┌────────

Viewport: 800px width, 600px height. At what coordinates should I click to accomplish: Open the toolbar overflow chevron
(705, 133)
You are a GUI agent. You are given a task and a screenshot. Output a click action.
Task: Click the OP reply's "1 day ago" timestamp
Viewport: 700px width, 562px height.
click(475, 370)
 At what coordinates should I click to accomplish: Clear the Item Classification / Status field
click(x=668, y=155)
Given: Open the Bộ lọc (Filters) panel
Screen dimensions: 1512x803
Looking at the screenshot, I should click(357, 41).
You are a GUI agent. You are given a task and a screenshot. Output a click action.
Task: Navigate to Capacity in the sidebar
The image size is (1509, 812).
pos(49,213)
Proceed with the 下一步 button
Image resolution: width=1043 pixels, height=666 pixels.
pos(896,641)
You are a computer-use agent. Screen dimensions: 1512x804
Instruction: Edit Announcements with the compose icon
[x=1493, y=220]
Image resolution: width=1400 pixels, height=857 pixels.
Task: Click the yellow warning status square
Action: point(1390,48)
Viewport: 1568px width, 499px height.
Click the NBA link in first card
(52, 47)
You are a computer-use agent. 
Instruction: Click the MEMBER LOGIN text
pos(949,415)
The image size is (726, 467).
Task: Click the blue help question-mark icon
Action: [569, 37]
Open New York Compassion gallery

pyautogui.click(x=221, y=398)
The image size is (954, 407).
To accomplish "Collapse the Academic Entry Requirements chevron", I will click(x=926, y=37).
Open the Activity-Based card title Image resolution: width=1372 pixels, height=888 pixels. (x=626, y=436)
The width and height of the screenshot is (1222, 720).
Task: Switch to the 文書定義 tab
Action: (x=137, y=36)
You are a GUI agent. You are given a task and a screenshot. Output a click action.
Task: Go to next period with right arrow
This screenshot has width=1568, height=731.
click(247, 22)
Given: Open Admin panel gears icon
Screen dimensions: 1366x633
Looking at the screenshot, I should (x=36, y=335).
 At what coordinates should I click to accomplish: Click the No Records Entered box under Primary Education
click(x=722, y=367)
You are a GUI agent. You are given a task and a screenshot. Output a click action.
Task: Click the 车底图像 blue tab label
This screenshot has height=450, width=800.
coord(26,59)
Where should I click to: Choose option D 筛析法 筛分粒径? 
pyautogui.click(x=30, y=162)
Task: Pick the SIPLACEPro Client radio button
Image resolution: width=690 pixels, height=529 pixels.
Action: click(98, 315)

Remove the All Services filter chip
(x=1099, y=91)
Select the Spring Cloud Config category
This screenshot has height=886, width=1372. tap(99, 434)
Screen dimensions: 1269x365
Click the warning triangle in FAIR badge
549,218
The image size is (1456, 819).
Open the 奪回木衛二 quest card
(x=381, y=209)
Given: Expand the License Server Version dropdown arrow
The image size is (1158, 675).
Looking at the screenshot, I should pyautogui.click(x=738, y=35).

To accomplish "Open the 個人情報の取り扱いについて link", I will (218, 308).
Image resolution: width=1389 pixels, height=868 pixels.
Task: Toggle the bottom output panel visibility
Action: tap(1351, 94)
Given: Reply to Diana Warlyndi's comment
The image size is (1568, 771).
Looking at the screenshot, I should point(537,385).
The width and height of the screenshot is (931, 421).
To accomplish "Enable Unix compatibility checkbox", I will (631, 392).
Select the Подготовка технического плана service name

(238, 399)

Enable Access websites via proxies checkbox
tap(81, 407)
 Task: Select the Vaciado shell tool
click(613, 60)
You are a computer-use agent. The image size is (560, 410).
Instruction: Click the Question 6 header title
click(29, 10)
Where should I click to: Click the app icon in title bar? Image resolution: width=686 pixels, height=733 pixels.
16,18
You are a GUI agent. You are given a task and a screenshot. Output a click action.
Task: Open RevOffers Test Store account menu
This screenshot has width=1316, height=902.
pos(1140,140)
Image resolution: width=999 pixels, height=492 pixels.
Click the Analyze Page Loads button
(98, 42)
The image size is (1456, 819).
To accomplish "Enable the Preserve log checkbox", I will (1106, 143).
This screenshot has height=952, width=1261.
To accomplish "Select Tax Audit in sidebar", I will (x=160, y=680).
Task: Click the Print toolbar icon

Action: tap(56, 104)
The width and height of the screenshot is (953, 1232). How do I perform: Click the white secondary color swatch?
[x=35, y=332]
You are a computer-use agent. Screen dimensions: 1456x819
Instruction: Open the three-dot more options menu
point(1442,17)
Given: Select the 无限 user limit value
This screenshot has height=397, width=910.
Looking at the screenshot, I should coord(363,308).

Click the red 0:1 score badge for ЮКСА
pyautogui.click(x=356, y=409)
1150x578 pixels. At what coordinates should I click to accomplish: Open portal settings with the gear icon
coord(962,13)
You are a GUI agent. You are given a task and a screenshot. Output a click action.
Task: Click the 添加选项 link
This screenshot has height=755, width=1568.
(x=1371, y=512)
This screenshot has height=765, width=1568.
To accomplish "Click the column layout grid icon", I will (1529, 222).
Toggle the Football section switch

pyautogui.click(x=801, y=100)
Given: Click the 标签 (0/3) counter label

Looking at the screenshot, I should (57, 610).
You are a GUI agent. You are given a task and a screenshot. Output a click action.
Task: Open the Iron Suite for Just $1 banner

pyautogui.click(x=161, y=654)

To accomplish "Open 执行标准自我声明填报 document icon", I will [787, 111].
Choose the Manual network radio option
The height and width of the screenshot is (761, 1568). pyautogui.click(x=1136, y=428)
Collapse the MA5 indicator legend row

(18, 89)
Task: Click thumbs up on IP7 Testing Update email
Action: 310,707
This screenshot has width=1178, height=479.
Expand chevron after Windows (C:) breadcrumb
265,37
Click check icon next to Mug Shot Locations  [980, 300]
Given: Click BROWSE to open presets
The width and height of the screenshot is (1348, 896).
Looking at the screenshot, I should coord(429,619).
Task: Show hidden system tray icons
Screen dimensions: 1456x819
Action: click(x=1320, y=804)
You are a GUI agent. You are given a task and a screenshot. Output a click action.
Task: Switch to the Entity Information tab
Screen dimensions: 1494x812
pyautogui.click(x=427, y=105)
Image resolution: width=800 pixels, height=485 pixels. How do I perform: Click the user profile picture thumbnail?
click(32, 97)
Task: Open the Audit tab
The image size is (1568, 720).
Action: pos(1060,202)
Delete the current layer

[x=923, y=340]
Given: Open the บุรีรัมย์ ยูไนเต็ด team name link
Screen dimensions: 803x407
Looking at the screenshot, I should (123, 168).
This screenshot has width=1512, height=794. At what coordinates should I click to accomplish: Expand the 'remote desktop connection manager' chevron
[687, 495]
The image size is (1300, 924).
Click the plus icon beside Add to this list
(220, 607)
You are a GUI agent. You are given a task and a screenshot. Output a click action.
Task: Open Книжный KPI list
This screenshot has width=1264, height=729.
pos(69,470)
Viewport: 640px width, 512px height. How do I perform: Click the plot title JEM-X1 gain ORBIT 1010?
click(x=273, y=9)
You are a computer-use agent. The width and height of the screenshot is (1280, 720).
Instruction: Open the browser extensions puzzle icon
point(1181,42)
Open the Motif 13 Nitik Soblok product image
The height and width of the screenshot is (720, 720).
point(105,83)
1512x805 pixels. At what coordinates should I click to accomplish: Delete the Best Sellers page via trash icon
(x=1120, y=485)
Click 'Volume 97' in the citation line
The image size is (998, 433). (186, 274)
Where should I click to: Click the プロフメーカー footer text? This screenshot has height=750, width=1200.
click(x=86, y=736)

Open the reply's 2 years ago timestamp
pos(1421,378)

└────────

Task requirements. Rewrite all of the lines above as a Markdown table with two columns, headed Row and Line. Number each line in order and leave out the blank lines.

The answer.
| Row | Line |
|---|---|
| 1 | Viewport: 800px width, 600px height. At what coordinates should I click to accomplish: Open the toolbar overflow chevron |
| 2 | (705, 133) |
| 3 | You are a GUI agent. You are given a task and a screenshot. Output a click action. |
| 4 | Task: Click the OP reply's "1 day ago" timestamp |
| 5 | Viewport: 700px width, 562px height. |
| 6 | click(475, 370) |
| 7 |  At what coordinates should I click to accomplish: Clear the Item Classification / Status field |
| 8 | click(x=668, y=155) |
| 9 | Given: Open the Bộ lọc (Filters) panel |
| 10 | Screen dimensions: 1512x803 |
| 11 | Looking at the screenshot, I should click(357, 41). |
| 12 | You are a GUI agent. You are given a task and a screenshot. Output a click action. |
| 13 | Task: Navigate to Capacity in the sidebar |
| 14 | The image size is (1509, 812). |
| 15 | pos(49,213) |
| 16 | Proceed with the 下一步 button |
| 17 | Image resolution: width=1043 pixels, height=666 pixels. |
| 18 | pos(896,641) |
| 19 | You are a computer-use agent. Screen dimensions: 1512x804 |
| 20 | Instruction: Edit Announcements with the compose icon |
| 21 | [x=1493, y=220] |
| 22 | Image resolution: width=1400 pixels, height=857 pixels. |
| 23 | Task: Click the yellow warning status square |
| 24 | Action: point(1390,48) |
| 25 | Viewport: 1568px width, 499px height. |
| 26 | Click the NBA link in first card |
| 27 | (52, 47) |
| 28 | You are a computer-use agent.  |
| 29 | Instruction: Click the MEMBER LOGIN text |
| 30 | pos(949,415) |
| 31 | The image size is (726, 467). |
| 32 | Task: Click the blue help question-mark icon |
| 33 | Action: [569, 37] |
| 34 | Open New York Compassion gallery |
| 35 | pyautogui.click(x=221, y=398) |
| 36 | The image size is (954, 407). |
| 37 | To accomplish "Collapse the Academic Entry Requirements chevron", I will click(x=926, y=37). |
| 38 | Open the Activity-Based card title Image resolution: width=1372 pixels, height=888 pixels. (x=626, y=436) |
| 39 | The width and height of the screenshot is (1222, 720). |
| 40 | Task: Switch to the 文書定義 tab |
| 41 | Action: (x=137, y=36) |
| 42 | You are a GUI agent. You are given a task and a screenshot. Output a click action. |
| 43 | Task: Go to next period with right arrow |
| 44 | This screenshot has width=1568, height=731. |
| 45 | click(247, 22) |
| 46 | Given: Open Admin panel gears icon |
| 47 | Screen dimensions: 1366x633 |
| 48 | Looking at the screenshot, I should (x=36, y=335). |
| 49 |  At what coordinates should I click to accomplish: Click the No Records Entered box under Primary Education |
| 50 | click(x=722, y=367) |
| 51 | You are a GUI agent. You are given a task and a screenshot. Output a click action. |
| 52 | Task: Click the 车底图像 blue tab label |
| 53 | This screenshot has height=450, width=800. |
| 54 | coord(26,59) |
| 55 | Where should I click to: Choose option D 筛析法 筛分粒径?  |
| 56 | pyautogui.click(x=30, y=162) |
| 57 | Task: Pick the SIPLACEPro Client radio button |
| 58 | Image resolution: width=690 pixels, height=529 pixels. |
| 59 | Action: click(98, 315) |
| 60 | Remove the All Services filter chip |
| 61 | (x=1099, y=91) |
| 62 | Select the Spring Cloud Config category |
| 63 | This screenshot has height=886, width=1372. tap(99, 434) |
| 64 | Screen dimensions: 1269x365 |
| 65 | Click the warning triangle in FAIR badge |
| 66 | 549,218 |
| 67 | The image size is (1456, 819). |
| 68 | Open the 奪回木衛二 quest card |
| 69 | (x=381, y=209) |
| 70 | Given: Expand the License Server Version dropdown arrow |
| 71 | The image size is (1158, 675). |
| 72 | Looking at the screenshot, I should pyautogui.click(x=738, y=35). |
| 73 | To accomplish "Open the 個人情報の取り扱いについて link", I will (218, 308). |
| 74 | Image resolution: width=1389 pixels, height=868 pixels. |
| 75 | Task: Toggle the bottom output panel visibility |
| 76 | Action: tap(1351, 94) |
| 77 | Given: Reply to Diana Warlyndi's comment |
| 78 | The image size is (1568, 771). |
| 79 | Looking at the screenshot, I should point(537,385). |
| 80 | The width and height of the screenshot is (931, 421). |
| 81 | To accomplish "Enable Unix compatibility checkbox", I will (631, 392). |
| 82 | Select the Подготовка технического плана service name |
| 83 | (238, 399) |
| 84 | Enable Access websites via proxies checkbox |
| 85 | tap(81, 407) |
| 86 |  Task: Select the Vaciado shell tool |
| 87 | click(613, 60) |
| 88 | You are a computer-use agent. The image size is (560, 410). |
| 89 | Instruction: Click the Question 6 header title |
| 90 | click(29, 10) |
| 91 | Where should I click to: Click the app icon in title bar? Image resolution: width=686 pixels, height=733 pixels. |
| 92 | 16,18 |
| 93 | You are a GUI agent. You are given a task and a screenshot. Output a click action. |
| 94 | Task: Open RevOffers Test Store account menu |
| 95 | This screenshot has width=1316, height=902. |
| 96 | pos(1140,140) |
| 97 | Image resolution: width=999 pixels, height=492 pixels. |
| 98 | Click the Analyze Page Loads button |
| 99 | (98, 42) |
| 100 | The image size is (1456, 819). |
| 101 | To accomplish "Enable the Preserve log checkbox", I will (1106, 143). |
| 102 | This screenshot has height=952, width=1261. |
| 103 | To accomplish "Select Tax Audit in sidebar", I will (x=160, y=680). |
| 104 | Task: Click the Print toolbar icon |
| 105 | Action: tap(56, 104) |
| 106 | The width and height of the screenshot is (953, 1232). How do I perform: Click the white secondary color swatch? |
| 107 | [x=35, y=332] |
| 108 | You are a computer-use agent. Screen dimensions: 1456x819 |
| 109 | Instruction: Open the three-dot more options menu |
| 110 | point(1442,17) |
| 111 | Given: Select the 无限 user limit value |
| 112 | This screenshot has height=397, width=910. |
| 113 | Looking at the screenshot, I should coord(363,308). |
| 114 | Click the red 0:1 score badge for ЮКСА |
| 115 | pyautogui.click(x=356, y=409) |
| 116 | 1150x578 pixels. At what coordinates should I click to accomplish: Open portal settings with the gear icon |
| 117 | coord(962,13) |
| 118 | You are a GUI agent. You are given a task and a screenshot. Output a click action. |
| 119 | Task: Click the 添加选项 link |
| 120 | This screenshot has height=755, width=1568. |
| 121 | (x=1371, y=512) |
| 122 | This screenshot has height=765, width=1568. |
| 123 | To accomplish "Click the column layout grid icon", I will (1529, 222). |
| 124 | Toggle the Football section switch |
| 125 | pyautogui.click(x=801, y=100) |
| 126 | Given: Click the 标签 (0/3) counter label |
| 127 | Looking at the screenshot, I should (57, 610). |
| 128 | You are a GUI agent. You are given a task and a screenshot. Output a click action. |
| 129 | Task: Open the Iron Suite for Just $1 banner |
| 130 | pyautogui.click(x=161, y=654) |
| 131 | To accomplish "Open 执行标准自我声明填报 document icon", I will [787, 111]. |
| 132 | Choose the Manual network radio option |
| 133 | The height and width of the screenshot is (761, 1568). pyautogui.click(x=1136, y=428) |
| 134 | Collapse the MA5 indicator legend row |
| 135 | (18, 89) |
| 136 | Task: Click thumbs up on IP7 Testing Update email |
| 137 | Action: 310,707 |
| 138 | This screenshot has width=1178, height=479. |
| 139 | Expand chevron after Windows (C:) breadcrumb |
| 140 | 265,37 |
| 141 | Click check icon next to Mug Shot Locations  [980, 300] |
| 142 | Given: Click BROWSE to open presets |
| 143 | The width and height of the screenshot is (1348, 896). |
| 144 | Looking at the screenshot, I should coord(429,619). |
| 145 | Task: Show hidden system tray icons |
| 146 | Screen dimensions: 1456x819 |
| 147 | Action: click(x=1320, y=804) |
| 148 | You are a GUI agent. You are given a task and a screenshot. Output a click action. |
| 149 | Task: Switch to the Entity Information tab |
| 150 | Screen dimensions: 1494x812 |
| 151 | pyautogui.click(x=427, y=105) |
| 152 | Image resolution: width=800 pixels, height=485 pixels. How do I perform: Click the user profile picture thumbnail? |
| 153 | click(32, 97) |
| 154 | Task: Open the Audit tab |
| 155 | The image size is (1568, 720). |
| 156 | Action: pos(1060,202) |
| 157 | Delete the current layer |
| 158 | [x=923, y=340] |
| 159 | Given: Open the บุรีรัมย์ ยูไนเต็ด team name link |
| 160 | Screen dimensions: 803x407 |
| 161 | Looking at the screenshot, I should (123, 168). |
| 162 | This screenshot has width=1512, height=794. At what coordinates should I click to accomplish: Expand the 'remote desktop connection manager' chevron |
| 163 | [687, 495] |
| 164 | The image size is (1300, 924). |
| 165 | Click the plus icon beside Add to this list |
| 166 | (220, 607) |
| 167 | You are a GUI agent. You are given a task and a screenshot. Output a click action. |
| 168 | Task: Open Книжный KPI list |
| 169 | This screenshot has width=1264, height=729. |
| 170 | pos(69,470) |
| 171 | Viewport: 640px width, 512px height. How do I perform: Click the plot title JEM-X1 gain ORBIT 1010? |
| 172 | click(x=273, y=9) |
| 173 | You are a computer-use agent. The width and height of the screenshot is (1280, 720). |
| 174 | Instruction: Open the browser extensions puzzle icon |
| 175 | point(1181,42) |
| 176 | Open the Motif 13 Nitik Soblok product image |
| 177 | The height and width of the screenshot is (720, 720). |
| 178 | point(105,83) |
| 179 | 1512x805 pixels. At what coordinates should I click to accomplish: Delete the Best Sellers page via trash icon |
| 180 | (x=1120, y=485) |
| 181 | Click 'Volume 97' in the citation line |
| 182 | The image size is (998, 433). (186, 274) |
| 183 | Where should I click to: Click the プロフメーカー footer text? This screenshot has height=750, width=1200. |
| 184 | click(x=86, y=736) |
| 185 | Open the reply's 2 years ago timestamp |
| 186 | pos(1421,378) |